Novels as Erroll Collins
- Galleons of the Air (serial, Boy's Own Paper, 1939). Lutterworth Press, Jul 1940.
- The Sea Falcon (serial, Boy's Own Paper, Oct 1940-Mar 1941). Lutterworth Press, Dec 1941.
- The Secret of Rosmerstrand. Lutterworth Press, May 1942.
- Outlaw Squadron. Lutterworth Press, Oct 1943.
- Mariners of Space. Lutterworth Press, Jul 1944.
- The Hawk of Aurania. London, Collins, 1944.
- Rebel Wings. Lutterworth Press, Apr 1945.
- Submarine City. Lutterworth Press, Nov 1946.
- The Stars of Korania. Lutterworth Press, Nov 1948.
- The Black Dwarf of Mongolia. Collins (Seagull Library), May 1949.
- Volcanic Treasure. London, Gerald Swan, Feb 1955.
- Conquerors of Space. Richmond, Surrey, Stanley Baker (FST #5), Jun 1955.
- Wings of Resistance. Mitcham, Surrey, G.M. Smith (Combat Library #1), Mar 1959.

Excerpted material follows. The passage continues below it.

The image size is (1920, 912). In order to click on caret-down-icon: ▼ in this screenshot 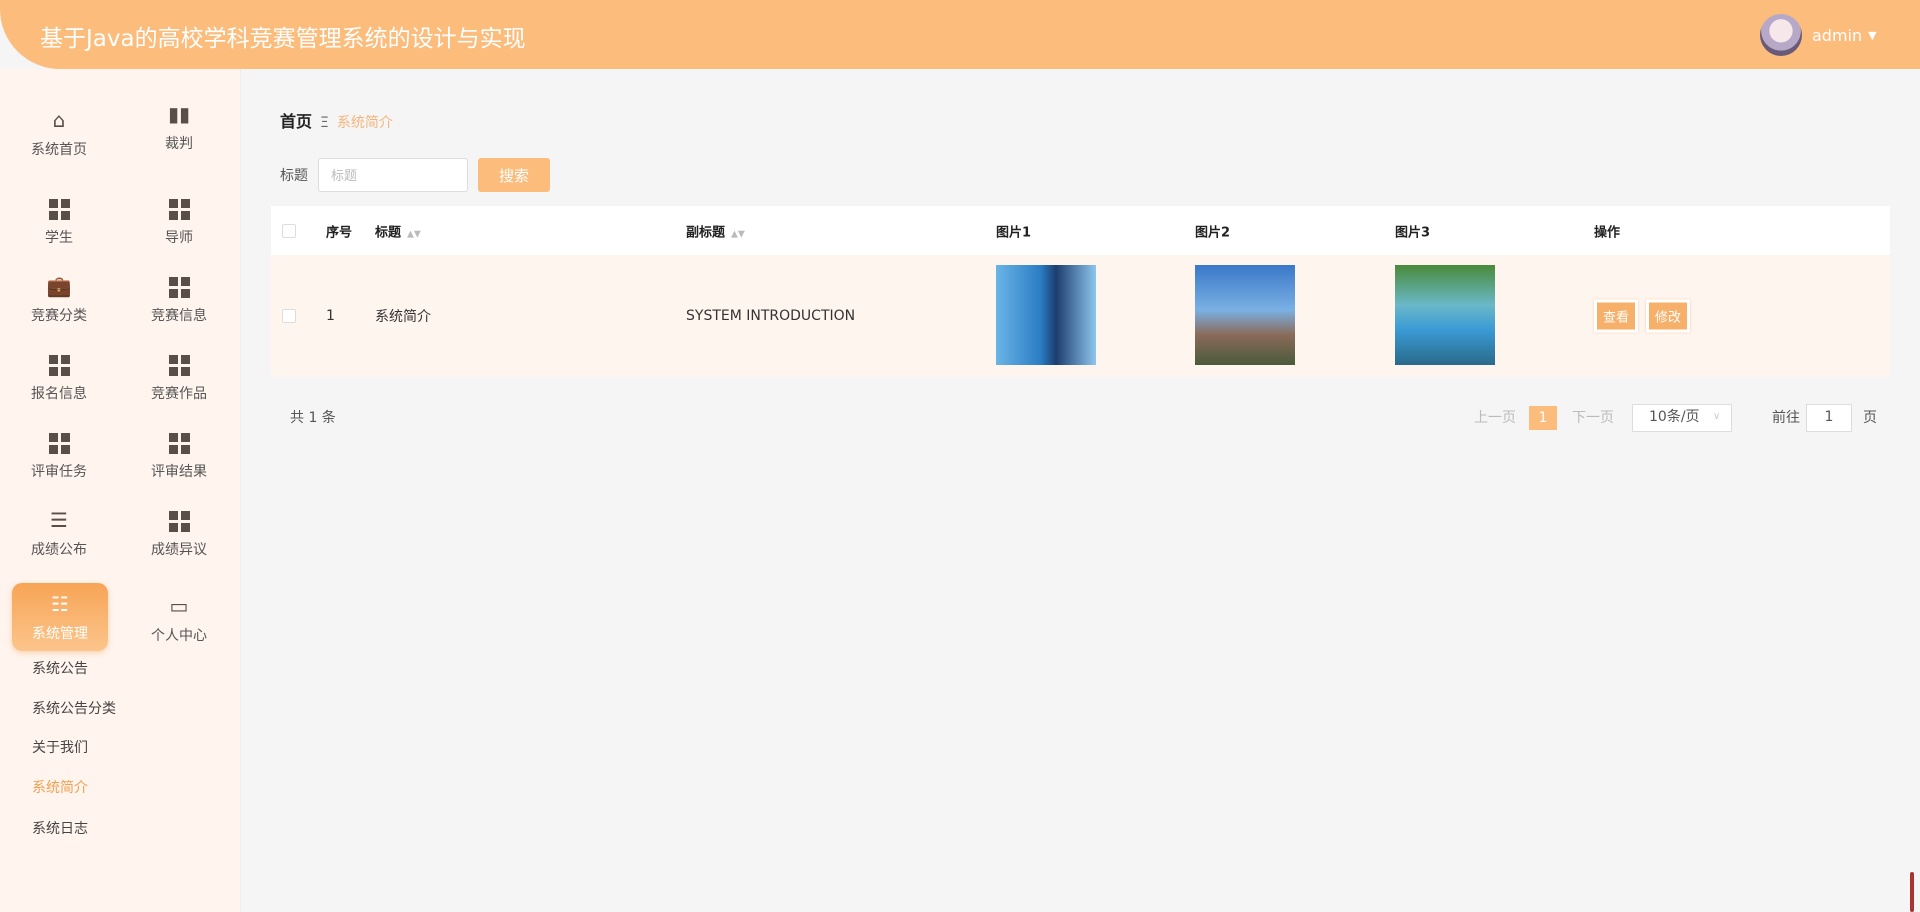, I will do `click(1872, 35)`.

Verse as Ellen E. H. Collins
- The Star Rover. A poem. Ilfracombe, Arthur H. Stockwell, 1953.
- Poems of Earth, Sea and Sky. Hounslow, privately published, 1959.
- More Poems of Earth, Sea and Sky. Hounslow, privately published, 1960.
- Astrology, and other poems. Dulwich Village, Outposts Publications, 1961.
- Impressions. Cheltenham, Envoi, 1961.
- Poems for All Seasons. Southend-on-Sea, Citizen Publishing Co., 1961.
- Strange Altars. [7 The Towers], Stevenage, Herts., Ore Publications, 1973.
- Un-Cuddly Creatures. Bedford, Writers' Own Publications, 1989.

Novels as Graeme Grant
- Wings Over the Arctic. London, Evans Bros., 1947.

Novels as Clyde Marfax
- Planets of Peril

Short Stories & Serials

Stories as E. E. H. Redknap
- Beaver Gold (Schoolboy Adventures 1, Feb 1944; reprinted, Cute Fun, May 1950)

Stories as Erroll Collins
- The Luck of the Lindsays (Boy's Own Paper, Jan 1936)
- The Tiki of Tautauro (Boy's Own Paper, May 1936; reprinted, The Schoolboy's Annual, Lutterworth, n.d.)
- The Sunstone (Jolly Jack's Annual 1937, 1936)
- The Grey Druid (Boy's Own Paper, Jan 1937)
- The Haunted Reef (Boy's Own Paper, Mar 1937)
- Deaths Door ( Boys Own Paper, Feb 1937 )
- The Dare-Devil Pilot (Boy's Own Paper, Jul 1938)
- Galleons of the Air (Boy's Own Paper, 1939)
- The Sea Falcon (Boy's Own Paper, Oct 1940-Mar 1941)
- The Lost Lake (Schoolboy Adventures 1, Feb 1944)
- The Silver Joss (Schoolboy Adventures 1, Feb 1944)
- Red for Danger (Cute Fun, Aug 1946)
- M13 (The Schoolboy's Annual, Lutterworth, n.d.)
- Bandits and Bisnagas (Daily Mail Boy's Annual, n.d.)